Since only Ti and Mn-doped SnS are magnetic systems, we focused our following studies on such systems. In Figure 5, we present the calculated band structure by using the GGA + U method (Our GGA calculations give the same pictures, which are ignored here). As explored in PDOS and spin density plot, Ti-doped SnS monolayer shows metallic character, while Mn-doped SnS monolayer keeps the semiconducting character, which provides the possibility of preparing magnetic semiconductors.

On the other hand, the magnetic interaction between the doped Mn atoms is also quite important for practical applications. However, in such systems, there are many possible configurations of doped sites, making the calculation of magnetic interaction quite difficult. Since many groups have reported that generally adopting supercell models cannot correctly describe the real situations [51,52], new methods are necessary to discuss the magnetic interaction, which is beyond the scope of current manuscript.

4. Conclusions

In summary, a systematic study on the magnetic and electronic properties of the TM decorated 2D SnS monolayer has been carried out by using the first-principles calculations in the present work.
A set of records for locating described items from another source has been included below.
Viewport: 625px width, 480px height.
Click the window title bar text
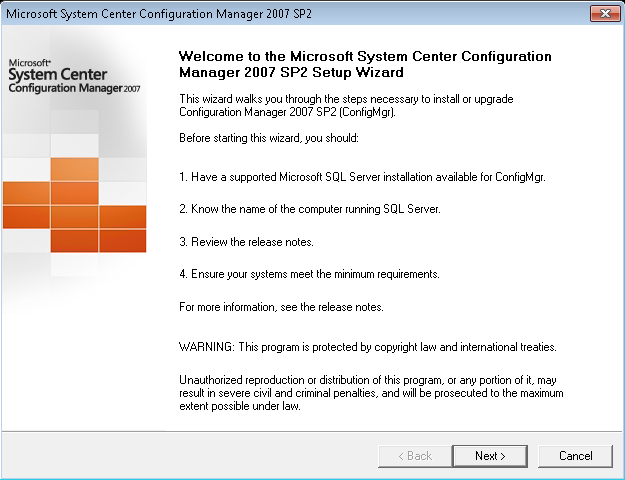[x=159, y=14]
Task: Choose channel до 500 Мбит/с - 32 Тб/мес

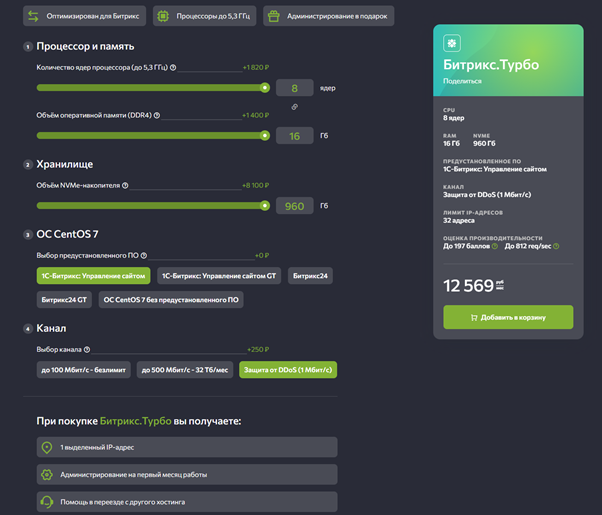Action: 186,370
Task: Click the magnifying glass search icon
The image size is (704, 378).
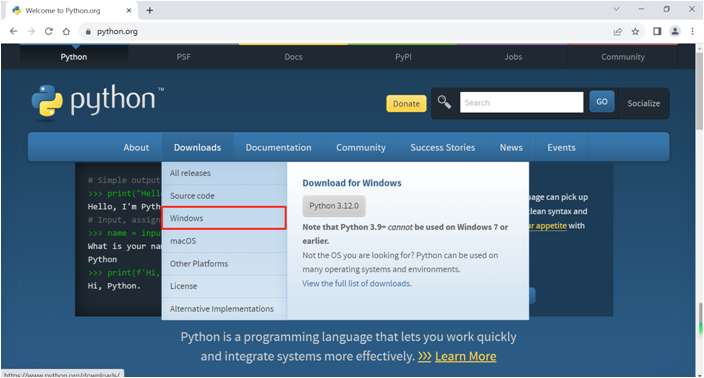Action: [444, 102]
Our results show that not all the TM atoms can be decorated on the SnS monolayer, only Sc, Ti, Mn and Zn atoms can be effectively doped into the framework of 2D SnS monolayer. Moreover, the calculated spin moments of such systems demonstrate that Ti and Mn atoms can induce local spin moments in the monolayer. The following band structure calculations determined that only Mn-doped SnS is a magnetic semiconductor, while Ti-doped SnS monolayer is spin-resolved metal.